ZFIN ID: ZDB-PUB-200604-6
Photoswitchable gRNAs for Spatiotemporally Controlled CRISPR-Cas-Based Genomic Regulation
Moroz-Omori, E.V., Satyapertiwi, D., Ramel, M.C., Høgset, H., Sunyovszki, I.K., Liu, Z., Wojciechowski, J.P., Zhang, Y., Grigsby, C.L., Brito, L., Bugeon, L., Dallman, M.J., Stevens, M.M.
Date: 2020
Source: ACS central science   6: 695-703 (Journal)

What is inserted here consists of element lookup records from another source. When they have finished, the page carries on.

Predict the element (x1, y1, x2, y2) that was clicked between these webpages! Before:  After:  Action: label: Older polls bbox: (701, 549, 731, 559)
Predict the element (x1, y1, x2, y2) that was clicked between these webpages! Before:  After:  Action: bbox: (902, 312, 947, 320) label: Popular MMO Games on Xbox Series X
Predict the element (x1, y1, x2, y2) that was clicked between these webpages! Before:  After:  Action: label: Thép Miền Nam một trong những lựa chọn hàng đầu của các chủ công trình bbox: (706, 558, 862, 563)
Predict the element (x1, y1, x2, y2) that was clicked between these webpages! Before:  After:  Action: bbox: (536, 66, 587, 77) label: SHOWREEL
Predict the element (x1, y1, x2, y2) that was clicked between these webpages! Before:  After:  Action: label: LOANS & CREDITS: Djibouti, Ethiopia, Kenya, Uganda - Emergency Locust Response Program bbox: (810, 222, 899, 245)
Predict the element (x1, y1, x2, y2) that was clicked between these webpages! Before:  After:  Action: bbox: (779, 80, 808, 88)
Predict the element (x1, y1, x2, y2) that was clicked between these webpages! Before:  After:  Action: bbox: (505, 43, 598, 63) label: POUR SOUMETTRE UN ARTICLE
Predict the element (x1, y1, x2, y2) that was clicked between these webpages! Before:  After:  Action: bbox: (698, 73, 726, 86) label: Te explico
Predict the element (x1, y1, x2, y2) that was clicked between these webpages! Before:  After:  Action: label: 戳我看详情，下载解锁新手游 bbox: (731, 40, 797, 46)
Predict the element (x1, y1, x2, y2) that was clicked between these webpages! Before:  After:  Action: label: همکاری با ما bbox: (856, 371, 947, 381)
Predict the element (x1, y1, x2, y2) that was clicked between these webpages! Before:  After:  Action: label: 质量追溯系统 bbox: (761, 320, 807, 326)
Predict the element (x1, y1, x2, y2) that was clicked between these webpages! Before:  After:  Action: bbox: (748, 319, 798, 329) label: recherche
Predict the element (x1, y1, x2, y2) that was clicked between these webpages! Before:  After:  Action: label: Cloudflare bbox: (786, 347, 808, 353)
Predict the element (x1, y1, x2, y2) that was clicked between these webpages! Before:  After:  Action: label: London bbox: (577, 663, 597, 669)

Registered Authors: Bugeon, Laurence, Dallman, Maggie, Ramel, Marie-Christine
Keywords: none
MeSH Terms: none
PubMed: 32490186 Full text @ ACS Cent Sci
The recently discovered CRISPR-Cas gene editing system and its derivatives have found numerous applications in fundamental biology research and pharmaceutical sciences. The need for precise external control over the gene editing and regulatory events has driven the development of inducible CRISPR-Cas systems. While most of the light-controllable CRISPR-Cas systems are based on protein engineering, we developed an alternative synthetic approach based on modification of crRNA/tracrRNA duplex (guide RNA or gRNA) with photocaging groups, preventing the gRNA from recognizing its genome target sequence until its deprotection is induced within seconds of illumination. This approach relies on a straightforward solid-phase synthesis of the photocaged gRNAs, with simpler purification and characterization processes in comparison to engineering a light-responsive protein. We have demonstrated the feasibility of photocaging of gRNAs and light-mediated DNA cleavage upon brief exposure to light in vitro. We have achieved light-mediated spatiotemporally resolved gene editing as well as gene activation in cells, whereas photocaged gRNAs showed virtually no detectable gene editing or activation in the absence of light irradiation. Finally, we have applied this system to spatiotemporally control gene editing in zebrafish embryos in vivo, enabling the use of this strategy for developmental biology and tissue engineering applications.